Os profissionais que atuarão no programa receberão bolsa federal de R$ 10 mil, paga pelo Ministério da Saúde, mais ajuda de custo, e farão especialização em atenção básica durante os três anos do programa. Os municípios ficarão responsáveis por garantir moradia e alimentação aos médicos, além deter de acessar recursos do ministério para construção, reforma e ampliação das unidades básicas.
O prefeito, Evandro Eredes dos Navegantes (PSDB), deve se apresentar formalmente aos três novos profissionais que irão complementar o quadro do PSF, elevando para 10 o número de médicos no programa e 29 em toda rede. “Há uma parceria entre Governo Federal e Governo Municipal para que este programa possa elevar a qualidade de vida dos brasileiros. Estamos firmes neste foco, melhorando nossas unidades de saúde, construindo nos centro e melhorando nosso plantel profissional, indo ao encontro deste objetivo”, afirma.

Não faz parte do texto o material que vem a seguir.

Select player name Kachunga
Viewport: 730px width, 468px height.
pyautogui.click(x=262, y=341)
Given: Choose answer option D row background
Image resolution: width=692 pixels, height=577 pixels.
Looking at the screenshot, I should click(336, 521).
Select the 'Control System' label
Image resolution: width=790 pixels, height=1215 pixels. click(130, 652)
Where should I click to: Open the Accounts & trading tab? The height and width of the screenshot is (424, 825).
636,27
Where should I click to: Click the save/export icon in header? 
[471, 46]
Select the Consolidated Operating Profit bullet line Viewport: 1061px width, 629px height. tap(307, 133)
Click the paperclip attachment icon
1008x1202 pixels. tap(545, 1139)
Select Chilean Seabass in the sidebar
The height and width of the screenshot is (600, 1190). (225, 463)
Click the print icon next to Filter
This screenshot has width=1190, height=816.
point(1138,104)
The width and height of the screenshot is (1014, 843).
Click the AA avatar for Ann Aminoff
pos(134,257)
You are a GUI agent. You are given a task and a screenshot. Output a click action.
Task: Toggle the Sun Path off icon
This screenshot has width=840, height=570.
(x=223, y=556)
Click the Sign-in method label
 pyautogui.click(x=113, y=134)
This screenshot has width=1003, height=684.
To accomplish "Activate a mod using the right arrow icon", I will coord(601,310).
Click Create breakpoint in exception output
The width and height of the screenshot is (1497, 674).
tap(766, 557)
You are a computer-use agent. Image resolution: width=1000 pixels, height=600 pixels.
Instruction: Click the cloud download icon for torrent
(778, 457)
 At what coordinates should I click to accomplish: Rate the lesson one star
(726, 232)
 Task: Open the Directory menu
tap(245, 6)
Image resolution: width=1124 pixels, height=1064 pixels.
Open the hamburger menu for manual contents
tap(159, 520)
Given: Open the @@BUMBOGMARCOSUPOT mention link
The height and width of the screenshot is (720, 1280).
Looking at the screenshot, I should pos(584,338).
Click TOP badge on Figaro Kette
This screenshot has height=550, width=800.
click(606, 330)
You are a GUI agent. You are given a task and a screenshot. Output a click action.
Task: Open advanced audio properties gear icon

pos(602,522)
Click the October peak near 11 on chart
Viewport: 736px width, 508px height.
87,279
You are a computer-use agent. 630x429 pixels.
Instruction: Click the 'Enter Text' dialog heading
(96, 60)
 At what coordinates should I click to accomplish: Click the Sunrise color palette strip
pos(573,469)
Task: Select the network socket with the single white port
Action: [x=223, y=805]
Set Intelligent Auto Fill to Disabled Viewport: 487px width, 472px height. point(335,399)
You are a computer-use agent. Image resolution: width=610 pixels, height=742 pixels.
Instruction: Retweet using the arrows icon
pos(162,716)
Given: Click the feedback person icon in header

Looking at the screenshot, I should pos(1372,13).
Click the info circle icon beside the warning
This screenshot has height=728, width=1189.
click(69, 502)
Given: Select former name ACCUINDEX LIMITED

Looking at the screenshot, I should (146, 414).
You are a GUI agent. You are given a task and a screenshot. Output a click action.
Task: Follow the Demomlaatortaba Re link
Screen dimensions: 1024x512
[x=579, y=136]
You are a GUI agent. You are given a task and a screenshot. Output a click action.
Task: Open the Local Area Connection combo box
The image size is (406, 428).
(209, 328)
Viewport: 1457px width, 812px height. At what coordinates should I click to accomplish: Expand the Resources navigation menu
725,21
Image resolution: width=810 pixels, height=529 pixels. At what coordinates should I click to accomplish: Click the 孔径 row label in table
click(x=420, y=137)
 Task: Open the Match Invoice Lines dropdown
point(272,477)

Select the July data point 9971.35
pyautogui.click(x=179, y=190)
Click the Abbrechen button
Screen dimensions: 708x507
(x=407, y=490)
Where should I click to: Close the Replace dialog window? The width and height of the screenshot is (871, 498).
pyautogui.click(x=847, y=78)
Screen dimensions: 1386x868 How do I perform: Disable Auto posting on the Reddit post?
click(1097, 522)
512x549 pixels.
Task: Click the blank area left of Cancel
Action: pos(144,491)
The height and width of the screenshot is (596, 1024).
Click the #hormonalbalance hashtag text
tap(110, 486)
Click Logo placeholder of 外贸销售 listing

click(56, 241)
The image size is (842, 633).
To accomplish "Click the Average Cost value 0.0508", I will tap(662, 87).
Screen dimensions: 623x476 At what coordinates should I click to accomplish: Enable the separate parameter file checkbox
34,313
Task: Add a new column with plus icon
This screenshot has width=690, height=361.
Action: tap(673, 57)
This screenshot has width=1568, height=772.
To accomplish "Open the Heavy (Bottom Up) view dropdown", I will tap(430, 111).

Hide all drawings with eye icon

Lançada pela presidenta da República Dilma Rousseff no dia 8de julho, a iniciativa levará mais médicos às regiões carentes, sobretudo nos municípios do interior e na periferia das grandes cidades. Todos os municípios do país podem participar, indicando as unidades básicas de saúde de suas regiões em que há falta de médicos. O programa é um estímulo para a ida de médicos para os municípios do interior e para as periferias das grandes cidades, onde é maior a carência por este serviço.